• _What you have to do_
Should a line in the entries below contain "page", return that line.

• _Data excerpts_
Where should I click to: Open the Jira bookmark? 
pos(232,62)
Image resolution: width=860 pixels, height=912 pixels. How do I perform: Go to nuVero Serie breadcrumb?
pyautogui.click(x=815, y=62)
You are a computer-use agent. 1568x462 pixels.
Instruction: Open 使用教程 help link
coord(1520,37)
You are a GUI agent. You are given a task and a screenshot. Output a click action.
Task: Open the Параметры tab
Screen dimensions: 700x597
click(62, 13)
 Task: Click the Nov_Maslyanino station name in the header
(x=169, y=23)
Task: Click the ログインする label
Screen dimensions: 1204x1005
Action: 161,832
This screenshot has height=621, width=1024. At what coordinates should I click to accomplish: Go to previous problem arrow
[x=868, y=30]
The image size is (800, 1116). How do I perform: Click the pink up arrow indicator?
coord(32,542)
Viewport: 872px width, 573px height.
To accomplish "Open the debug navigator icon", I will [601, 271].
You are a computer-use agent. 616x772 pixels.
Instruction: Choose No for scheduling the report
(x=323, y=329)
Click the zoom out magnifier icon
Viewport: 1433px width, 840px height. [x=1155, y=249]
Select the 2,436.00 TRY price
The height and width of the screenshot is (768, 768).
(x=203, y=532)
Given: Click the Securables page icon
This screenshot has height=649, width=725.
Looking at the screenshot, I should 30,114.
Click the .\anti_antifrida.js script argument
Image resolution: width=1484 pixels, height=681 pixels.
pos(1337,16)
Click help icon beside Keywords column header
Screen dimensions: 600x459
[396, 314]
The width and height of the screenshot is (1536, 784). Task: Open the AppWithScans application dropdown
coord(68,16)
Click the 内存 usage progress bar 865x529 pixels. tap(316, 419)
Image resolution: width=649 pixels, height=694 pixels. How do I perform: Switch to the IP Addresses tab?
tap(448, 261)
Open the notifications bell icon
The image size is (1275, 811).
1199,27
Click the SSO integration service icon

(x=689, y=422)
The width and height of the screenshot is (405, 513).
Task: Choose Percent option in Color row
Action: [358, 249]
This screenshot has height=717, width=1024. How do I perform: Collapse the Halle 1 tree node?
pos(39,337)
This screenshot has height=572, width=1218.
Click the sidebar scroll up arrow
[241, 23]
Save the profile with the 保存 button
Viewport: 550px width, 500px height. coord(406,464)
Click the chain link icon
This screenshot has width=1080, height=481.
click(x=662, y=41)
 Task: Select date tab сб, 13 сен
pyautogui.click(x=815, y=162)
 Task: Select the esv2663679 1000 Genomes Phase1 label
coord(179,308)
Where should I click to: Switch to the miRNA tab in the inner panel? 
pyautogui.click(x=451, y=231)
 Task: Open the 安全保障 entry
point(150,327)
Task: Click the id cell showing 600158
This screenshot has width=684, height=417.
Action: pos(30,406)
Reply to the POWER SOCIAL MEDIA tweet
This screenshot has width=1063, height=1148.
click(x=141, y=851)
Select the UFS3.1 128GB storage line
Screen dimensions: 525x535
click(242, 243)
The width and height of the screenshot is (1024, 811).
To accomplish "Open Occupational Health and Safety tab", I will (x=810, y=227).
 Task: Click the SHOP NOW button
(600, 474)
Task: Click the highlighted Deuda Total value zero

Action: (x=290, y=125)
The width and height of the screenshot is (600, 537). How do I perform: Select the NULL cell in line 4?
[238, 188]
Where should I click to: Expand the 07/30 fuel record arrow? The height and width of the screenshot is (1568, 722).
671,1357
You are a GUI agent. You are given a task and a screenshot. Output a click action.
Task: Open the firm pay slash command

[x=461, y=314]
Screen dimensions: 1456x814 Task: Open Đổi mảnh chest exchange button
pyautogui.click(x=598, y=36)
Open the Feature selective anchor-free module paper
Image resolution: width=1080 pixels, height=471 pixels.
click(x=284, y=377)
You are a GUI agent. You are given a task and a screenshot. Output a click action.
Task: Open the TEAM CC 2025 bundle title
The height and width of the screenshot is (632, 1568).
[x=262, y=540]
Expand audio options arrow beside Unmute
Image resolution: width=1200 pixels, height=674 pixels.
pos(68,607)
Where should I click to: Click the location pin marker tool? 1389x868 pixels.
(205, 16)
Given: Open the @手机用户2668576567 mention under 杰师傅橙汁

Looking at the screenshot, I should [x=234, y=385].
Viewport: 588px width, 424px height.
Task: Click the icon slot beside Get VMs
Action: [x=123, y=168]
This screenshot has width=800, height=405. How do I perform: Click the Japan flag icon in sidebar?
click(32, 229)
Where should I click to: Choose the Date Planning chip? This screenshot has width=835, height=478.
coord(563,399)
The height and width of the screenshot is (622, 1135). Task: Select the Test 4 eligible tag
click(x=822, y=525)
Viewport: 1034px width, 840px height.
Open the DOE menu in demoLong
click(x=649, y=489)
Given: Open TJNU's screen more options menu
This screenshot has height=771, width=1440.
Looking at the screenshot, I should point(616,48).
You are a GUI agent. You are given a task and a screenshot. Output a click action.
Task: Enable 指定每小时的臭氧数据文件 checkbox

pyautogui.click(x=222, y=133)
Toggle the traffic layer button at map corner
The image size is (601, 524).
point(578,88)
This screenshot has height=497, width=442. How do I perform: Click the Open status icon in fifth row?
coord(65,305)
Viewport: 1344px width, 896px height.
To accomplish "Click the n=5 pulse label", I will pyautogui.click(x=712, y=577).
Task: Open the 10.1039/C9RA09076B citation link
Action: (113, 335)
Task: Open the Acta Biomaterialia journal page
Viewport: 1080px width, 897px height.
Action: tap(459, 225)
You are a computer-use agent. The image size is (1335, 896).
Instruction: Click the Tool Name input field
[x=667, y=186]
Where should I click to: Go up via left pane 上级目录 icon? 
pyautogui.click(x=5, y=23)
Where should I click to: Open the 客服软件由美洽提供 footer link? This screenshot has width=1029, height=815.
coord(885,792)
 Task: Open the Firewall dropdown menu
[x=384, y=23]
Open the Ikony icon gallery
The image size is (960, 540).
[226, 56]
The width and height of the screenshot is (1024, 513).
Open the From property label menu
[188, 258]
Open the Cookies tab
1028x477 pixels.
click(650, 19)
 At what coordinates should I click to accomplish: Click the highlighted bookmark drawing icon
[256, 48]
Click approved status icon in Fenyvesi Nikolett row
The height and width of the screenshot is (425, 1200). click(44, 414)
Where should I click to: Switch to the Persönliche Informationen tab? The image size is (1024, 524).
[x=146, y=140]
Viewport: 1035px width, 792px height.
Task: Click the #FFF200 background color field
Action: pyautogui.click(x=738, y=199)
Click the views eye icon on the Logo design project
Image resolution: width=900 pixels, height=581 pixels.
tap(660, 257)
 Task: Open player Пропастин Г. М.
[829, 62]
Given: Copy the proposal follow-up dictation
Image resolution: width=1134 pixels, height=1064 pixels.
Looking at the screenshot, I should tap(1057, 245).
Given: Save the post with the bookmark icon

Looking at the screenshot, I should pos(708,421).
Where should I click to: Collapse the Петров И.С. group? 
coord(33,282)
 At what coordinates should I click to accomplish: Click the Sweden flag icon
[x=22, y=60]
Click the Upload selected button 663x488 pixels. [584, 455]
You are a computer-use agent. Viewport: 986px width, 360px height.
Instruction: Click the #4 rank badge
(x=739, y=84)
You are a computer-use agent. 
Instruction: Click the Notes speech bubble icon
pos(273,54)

• _Written answer_
Given: Click the Securables page icon
Task: Open the Acta Biomaterialia journal page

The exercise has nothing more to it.